Kidney Week

Abstract: SA-OR070

Macrophage Mitophagy Deficiency Promotes Experimental and Human Kidney Fibrosis

Session Information

• Mechanisms of Kidney and Cardiovascular Damage in CKD
  November 09, 2019 | Location: 206, Walter E. Washington Convention Center
  Abstract Time: 04:54 PM - 05:06 PM

Category: CKD (Non-Dialysis)

• 2103 CKD (Non-Dialysis): Mechanisms

Authors

• Bhatia, Divya, Weill Cornell Medicine, New York, New York, United States

Divya Bhatia, PhD



Dr. Divya Bhatia is a Postdoctoral Associate at Weill Cornell Medicine, New York. She completed her Ph.D. from All India Institute of Medical Sciences, India and a research fellowship from the University of Bristol, United Kingdom. She has been invited as a speaker to present her research work by the American Society of Nephrology in the Kidney Week meetings - 2017, 2018, and 2019, and the International Pediatric Nephrology Association (IPNA-2016). She regularly peer-reviews for several journals including Frontiers in Medicine (Nephrology), Scientific Reports, Aging, Oncotarget, PeerJ, and American Journal of Nephrology. She is a member of the editorial board of CPQ Medicine and Journal of Nephrology Advances and reviewer board of the Current Trends in Inflammation Research. She is committed to research on kidney diseases from the past eight years. Her current area of interest is to explore the signaling pathways of mitochondrial autophagy of macrophages and proximal tubules during kidney fibrosis. She is a member of the American Society of Nephrology, American Association for the Advancement of Science, The New York Academy of Sciences, and former Associate Member of the American Association of Immunology.

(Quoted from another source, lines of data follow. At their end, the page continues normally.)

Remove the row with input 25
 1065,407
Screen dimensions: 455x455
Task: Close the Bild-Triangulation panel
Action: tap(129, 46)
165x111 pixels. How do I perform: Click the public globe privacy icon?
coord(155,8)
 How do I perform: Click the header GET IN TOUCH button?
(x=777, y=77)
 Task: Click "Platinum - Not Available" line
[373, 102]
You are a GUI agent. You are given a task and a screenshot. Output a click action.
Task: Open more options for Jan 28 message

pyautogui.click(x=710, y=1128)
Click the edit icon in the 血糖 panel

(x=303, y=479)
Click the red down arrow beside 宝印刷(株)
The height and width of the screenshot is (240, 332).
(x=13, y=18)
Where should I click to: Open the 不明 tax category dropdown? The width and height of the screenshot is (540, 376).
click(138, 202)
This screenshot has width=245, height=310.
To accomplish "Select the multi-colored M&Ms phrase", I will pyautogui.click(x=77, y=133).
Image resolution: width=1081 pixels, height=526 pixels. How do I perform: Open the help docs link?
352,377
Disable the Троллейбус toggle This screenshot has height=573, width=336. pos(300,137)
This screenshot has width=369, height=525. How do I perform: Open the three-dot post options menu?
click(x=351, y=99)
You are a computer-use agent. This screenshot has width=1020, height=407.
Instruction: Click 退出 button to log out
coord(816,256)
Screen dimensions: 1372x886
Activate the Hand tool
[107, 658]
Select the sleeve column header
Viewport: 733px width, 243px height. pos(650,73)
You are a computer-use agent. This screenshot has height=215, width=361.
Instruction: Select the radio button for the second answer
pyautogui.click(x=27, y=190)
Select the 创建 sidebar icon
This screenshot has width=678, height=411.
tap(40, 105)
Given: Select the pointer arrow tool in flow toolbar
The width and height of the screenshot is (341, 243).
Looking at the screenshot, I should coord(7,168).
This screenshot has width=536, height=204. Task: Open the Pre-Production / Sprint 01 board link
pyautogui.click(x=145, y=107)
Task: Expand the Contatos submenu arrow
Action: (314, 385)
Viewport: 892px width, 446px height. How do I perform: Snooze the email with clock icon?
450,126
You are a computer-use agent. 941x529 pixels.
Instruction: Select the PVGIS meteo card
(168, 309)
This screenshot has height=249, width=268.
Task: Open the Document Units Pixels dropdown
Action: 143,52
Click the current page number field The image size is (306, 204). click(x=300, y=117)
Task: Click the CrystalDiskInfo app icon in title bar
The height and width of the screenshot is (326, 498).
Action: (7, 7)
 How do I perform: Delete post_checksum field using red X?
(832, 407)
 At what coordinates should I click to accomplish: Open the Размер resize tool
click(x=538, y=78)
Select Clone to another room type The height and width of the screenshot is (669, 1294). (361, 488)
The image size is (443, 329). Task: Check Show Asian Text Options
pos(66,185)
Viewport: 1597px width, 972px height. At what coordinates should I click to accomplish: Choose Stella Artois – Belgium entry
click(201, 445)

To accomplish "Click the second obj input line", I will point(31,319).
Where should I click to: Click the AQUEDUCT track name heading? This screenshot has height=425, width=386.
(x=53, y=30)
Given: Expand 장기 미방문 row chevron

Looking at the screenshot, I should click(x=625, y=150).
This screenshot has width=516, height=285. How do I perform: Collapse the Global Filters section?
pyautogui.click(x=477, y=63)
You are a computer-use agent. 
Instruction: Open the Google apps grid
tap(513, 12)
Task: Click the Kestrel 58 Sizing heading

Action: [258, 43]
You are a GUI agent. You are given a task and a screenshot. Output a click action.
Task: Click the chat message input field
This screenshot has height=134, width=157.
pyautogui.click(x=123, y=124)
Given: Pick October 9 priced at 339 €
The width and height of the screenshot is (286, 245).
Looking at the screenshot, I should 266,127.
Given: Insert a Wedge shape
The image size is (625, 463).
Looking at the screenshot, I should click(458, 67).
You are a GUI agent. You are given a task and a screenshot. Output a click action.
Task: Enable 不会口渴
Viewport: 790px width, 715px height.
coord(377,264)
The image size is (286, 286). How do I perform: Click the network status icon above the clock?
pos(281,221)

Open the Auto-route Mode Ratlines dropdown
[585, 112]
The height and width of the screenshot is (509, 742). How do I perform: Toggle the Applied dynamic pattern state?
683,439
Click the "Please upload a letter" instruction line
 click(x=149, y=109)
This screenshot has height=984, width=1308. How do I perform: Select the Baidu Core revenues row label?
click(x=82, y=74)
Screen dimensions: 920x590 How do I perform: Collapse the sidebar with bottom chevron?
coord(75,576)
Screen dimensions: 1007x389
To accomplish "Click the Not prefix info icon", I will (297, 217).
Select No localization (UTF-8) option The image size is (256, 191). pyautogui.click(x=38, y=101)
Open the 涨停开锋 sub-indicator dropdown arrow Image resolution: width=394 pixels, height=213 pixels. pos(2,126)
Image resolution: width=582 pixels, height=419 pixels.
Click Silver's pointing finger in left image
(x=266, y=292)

• Chung, Kuei-Pin, Weill Cornell Medicine, New York, United States

Kuei-Pin Chung,

• Nakahira, Kiichi, Weill Cornell Medicine, New York, New York, United States

Kiichi Nakahira,

• Patino, Edwin, Weill Cornell Medicine, New York, New York, United States

Edwin Patino,

• Rice, Michelle C., Weill Cornell Medicine, New York, New York, United States

Michelle C. Rice,

• Torres, Lisa K., Weill Cornell Medicine, New York, New York, United States

Lisa K. Torres,

• Muthukumar, Thangamani, Weill Cornell Medicine, New York, New York, United States

Thangamani Muthukumar,

• Choi, Augustine MK, Weill Cornell Medicine, New York, New York, United States

Augustine MK Choi,

• Akchurin, Oleh M., Weill Cornell Medicine, New York, New York, United States

Oleh M. Akchurin,

• Choi, Mary E., Weill Cornell Medicine, New York, New York, United States

Mary E. Choi,

Background

Mitochondrial quality control by mitophagy is critical for normal kidney function. We examined the role of PINK1, Mitofusin 2 (MFN2) and Parkin-mediated mitophagy in macrophage-induced kidney fibrosis, using experimental models of adenine diet (AD) or unilateral ureteral obstruction (UUO) and in human kidney fibrosis.

Methods

Kidney fibrosis in Pink1^-/- or Prkn^-/- mice was induced by AD or UUO. Role of MFN2 was studied using LysM-Cre^+/-Mfn2^fl/fl mice. Kidney tissues and primary macrophages were analyzed by flow cytometry, confocal and electron microscopy, qPCR, western blot, ELISA, and MitoStress test. PBMCs, plasma and kidney biopsies from patients with severe-CKD (GFR<30 ml/min/1.73m²,n=15) or biopsy-proven interstitial fibrosis & tubular atrophy (IFTA,n=6) were compared to patients with mild/moderate-CKD (GFR>30,n=8) or controls (no CKD,n=9).

Results

Expression of PINK1, MFN2, and Parkin was decreased in kidneys and renal macrophages after AD or UUO, as well as in TGF-β1-treated bone-marrow-derived macrophages (BMDMs), human renal macrophages, and THP-1-cells. Kidneys from Pink1^-/- and Prkn^-/- mice showed higher fibronectin, collagen-I, TGF-β1, galectin-3, and arginase-I after AD or UUO vs corresponding wild-type mice. Renal macrophages from AD-fed Pink1^-/-mice had a higher number of abnormal mitochondria. Ly6C^lowCD11b+, F4.80+CD206+ cells and CCL2 levels were increased in blood and kidneys from Pink1^-/- and Prkn^-/-mice after AD or UUO. Mitochondria from TGF-β1-treated Pink1^-/- BMDMs showed lower respiration, higher mitochondrial ROS (mROS), and reduced colocalization with LC3. Mitophagy inhibition by Pink1-siRNA or Mdivi-1 resulted in decreased phosphorylation of downstream MFN2 and increased fibrotic response by human macrophages. LysM-Cre^+/-Mfn2^fl/fl macrophage mitochondria displayed lower recruitment of Parkin and mitophagy. Plasma, PBMCs, and kidney biopsies from patients with severe-CKD and IFTA showed higher CCL2 and mROS, and lower PINK1, MFN2 and PRKN expression.

Conclusion

Our study is the first to demonstrate that deficiency of PINK1/MFN2/PRKN-mediated mitophagy promotes macrophage-induced oxidative stress and fibrotic response, and is associated with human kidney fibrosis. Therapeutically targeting macrophage mitophagy pathway may protect against kidney fibrosis.

Funding

• NIDDK Support